• Assignment:
Give back the records that follow exactly, images excluded.

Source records

┄┄┄┄┄┄┄┄┄┄

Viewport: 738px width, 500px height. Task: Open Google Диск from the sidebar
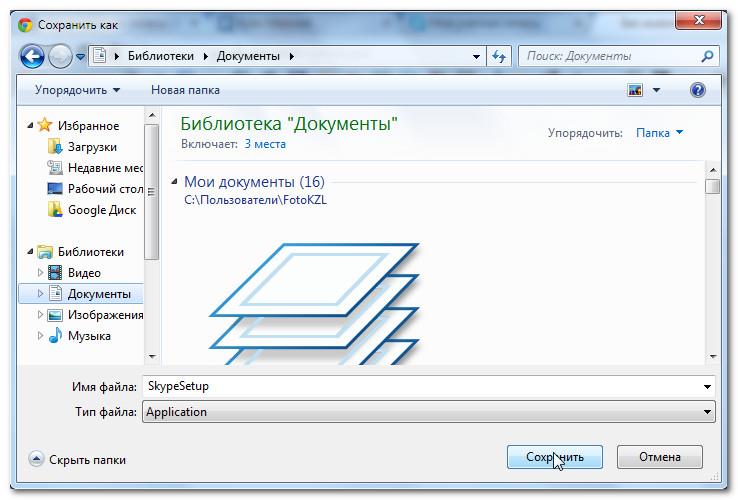click(x=100, y=210)
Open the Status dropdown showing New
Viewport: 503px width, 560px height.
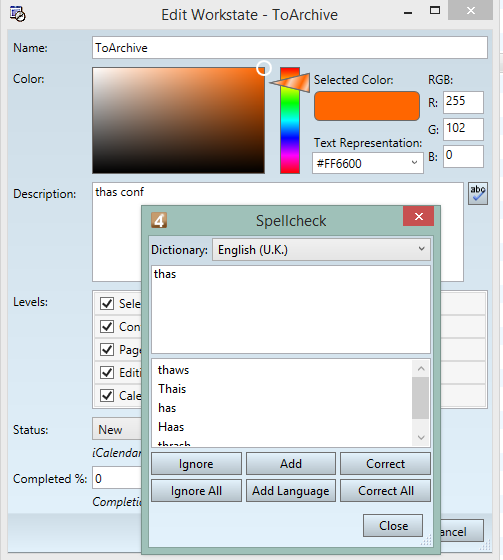pos(117,429)
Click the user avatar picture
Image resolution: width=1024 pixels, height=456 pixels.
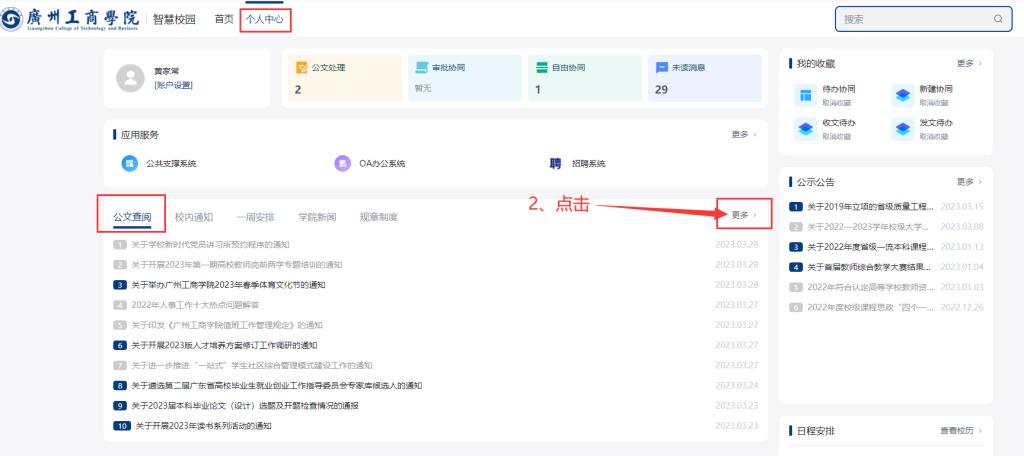pos(131,78)
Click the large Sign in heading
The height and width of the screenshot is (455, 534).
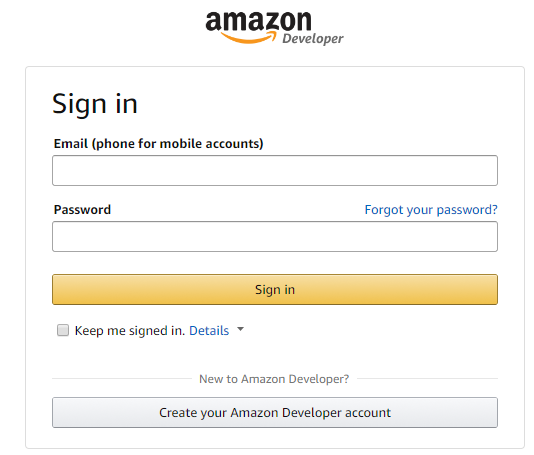(x=95, y=104)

┄┄┄┄┄┄┄┄┄┄

• Exercise output:
Viewport: 738px width, 500px height. Task: Open Google Диск from the sidebar
click(x=100, y=210)
Open the Status dropdown showing New
Viewport: 503px width, 560px height.
pos(117,429)
Click the user avatar picture
Image resolution: width=1024 pixels, height=456 pixels.
pos(131,78)
Click the large Sign in heading
The height and width of the screenshot is (455, 534).
(x=95, y=104)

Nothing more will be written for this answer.